There are three things to watch from that meeting.
First, whether the Fed will raise interest rates or not and by 25 basis points, 50 basis points, or not at all.
Second, we will get the first update of the Dot Plot since the December 14 meeting that projects what Fed officials think interest rates, inflation, unemployment, and GDP growth will be at the end of 2023 and 2024.
Third, the financial market reaction to the news out of the meeting will tell us if the Fed (as I’d argue) has lost control of the interest rate narrative and that the bond market is now calling the direction and pace of changes in interest rates.
To sketch in each of these “things” quickly.
First, the Fed’s move on interest rates. On Friday, March 17, the CME Fed Watch Tool put the odds of no action at 41% and for a 25 basis point move at 59%. A 50 basis point move had no takers in the Fed Funds Futures market. This was quite a switch from the day before when only 20.1% odds went to no change and 79.7% were looking for a 25 basis point move. The turmoil in the global banking sector–which Wall Street economists project will take 0.5 or a full 1.0 percentage point off U.S. GDP growth in the second half of 2023–has led the financial markets to a belief that the Fed will hold off on any further interest rate increases until, at the least, it sees what the extent of the economic damage is. No point in raising rates to combat inflation by slowing the economy if the banking crisis has already knocked back growth. My own opinion is that the Fed will opt for 25 basis points just to signal that it isn’t necessarily done with fighting inflation.
Second, those Dot Plot projections. I think the projections will show that the Fed sees inflation as stickier than in December, interest rates peaking higher in 2023 (with no cuts forecast in 2023 in the projections), and that the economy will slow in the remainder of 2023 but avoid a recession. The stock market consensus right now remains that a belief that the Fed will end its rate increases with the May meeting and that it will cut rates by 100 basis points in the second half of 2023. A clear refutation of that view from the Fed would hit markets hard, but I don’t expect clarity from the Fed in the current very uncertain financial situation. I think the Fed will be sufficiently vague so that the stock market can continue to believe in the current consensus.

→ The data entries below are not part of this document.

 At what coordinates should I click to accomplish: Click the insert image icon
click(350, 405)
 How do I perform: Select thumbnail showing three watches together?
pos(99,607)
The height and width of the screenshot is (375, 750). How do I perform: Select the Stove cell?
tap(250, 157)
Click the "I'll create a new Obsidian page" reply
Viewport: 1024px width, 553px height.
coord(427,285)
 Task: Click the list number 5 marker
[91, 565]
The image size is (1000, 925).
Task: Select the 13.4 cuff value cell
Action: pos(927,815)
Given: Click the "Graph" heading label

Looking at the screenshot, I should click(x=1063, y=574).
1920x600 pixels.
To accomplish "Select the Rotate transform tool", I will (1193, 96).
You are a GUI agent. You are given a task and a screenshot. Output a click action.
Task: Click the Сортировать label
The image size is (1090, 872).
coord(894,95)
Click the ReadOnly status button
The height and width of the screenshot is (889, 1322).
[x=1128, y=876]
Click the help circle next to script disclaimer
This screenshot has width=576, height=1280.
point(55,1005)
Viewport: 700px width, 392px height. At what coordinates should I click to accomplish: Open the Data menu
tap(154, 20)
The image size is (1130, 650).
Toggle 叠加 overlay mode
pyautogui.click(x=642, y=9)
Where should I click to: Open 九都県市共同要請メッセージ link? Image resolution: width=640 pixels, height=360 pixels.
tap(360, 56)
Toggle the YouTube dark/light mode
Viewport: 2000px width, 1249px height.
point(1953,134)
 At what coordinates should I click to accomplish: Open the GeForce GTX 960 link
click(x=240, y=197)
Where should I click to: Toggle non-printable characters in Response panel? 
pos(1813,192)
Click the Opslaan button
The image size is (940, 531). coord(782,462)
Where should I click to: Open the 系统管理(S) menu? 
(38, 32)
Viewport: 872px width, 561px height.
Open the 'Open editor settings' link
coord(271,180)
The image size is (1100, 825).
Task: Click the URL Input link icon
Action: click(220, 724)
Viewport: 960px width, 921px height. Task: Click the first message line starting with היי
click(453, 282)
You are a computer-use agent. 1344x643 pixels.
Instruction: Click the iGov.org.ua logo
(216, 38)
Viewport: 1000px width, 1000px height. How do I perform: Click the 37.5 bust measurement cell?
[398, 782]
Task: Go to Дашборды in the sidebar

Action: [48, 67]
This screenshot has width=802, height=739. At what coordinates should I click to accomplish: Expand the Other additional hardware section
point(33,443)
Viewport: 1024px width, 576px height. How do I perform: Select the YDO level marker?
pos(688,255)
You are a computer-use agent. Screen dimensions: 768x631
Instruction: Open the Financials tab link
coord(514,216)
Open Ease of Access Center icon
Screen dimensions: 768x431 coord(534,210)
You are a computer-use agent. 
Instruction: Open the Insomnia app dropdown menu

Third, the financial market reaction. I think that actual news from the banking crisis and a decision by bond investors and traders to buy Treasuries as a safe haven or to push interest rates higher across the board on fears of a wider contagion will set the direction and pace for interest rates no matter what the Fed says on March 22. This could produce an “interesting” split in market reactions with the stock market remaining in its What Me Worry mode. The VIX fear index is still at very low levels and the index moved very little with the week from 26.52 on March 13 to a close at 25.51 on Friday. Much of the 10.96% jump in the VIX on Friday, I’d argue was a result of traders hedging risk ahead of the weekend. Certainly, this index doesn’t show a leap in fear among stock market investors. On the other hand, the bond market moved strongly to discount risk with the yield on the 10-year Treasury falling to 3.43% on Friday from 3.55% on March 16. A week earlier, on March 9, the 10-year yield had been 3.84%. (Remember that when yields rise it means that bond prices are falling.) The move was even stronger on the shorter end of the yield curve with the yield on the 12-month Treasury falling to 4.13% on March 17 from 5.04% on March 9. In a market as big and relatively slow-moving as the Treasury market, these count as big shifts. So while the stock market remained relatively unworried, the bond market showed a big safe-haven move. One of these two markets is wrong (and I wouldn’t vote against the bond market in this situation.) A difference of opinion like this usually doesn’t last for very long.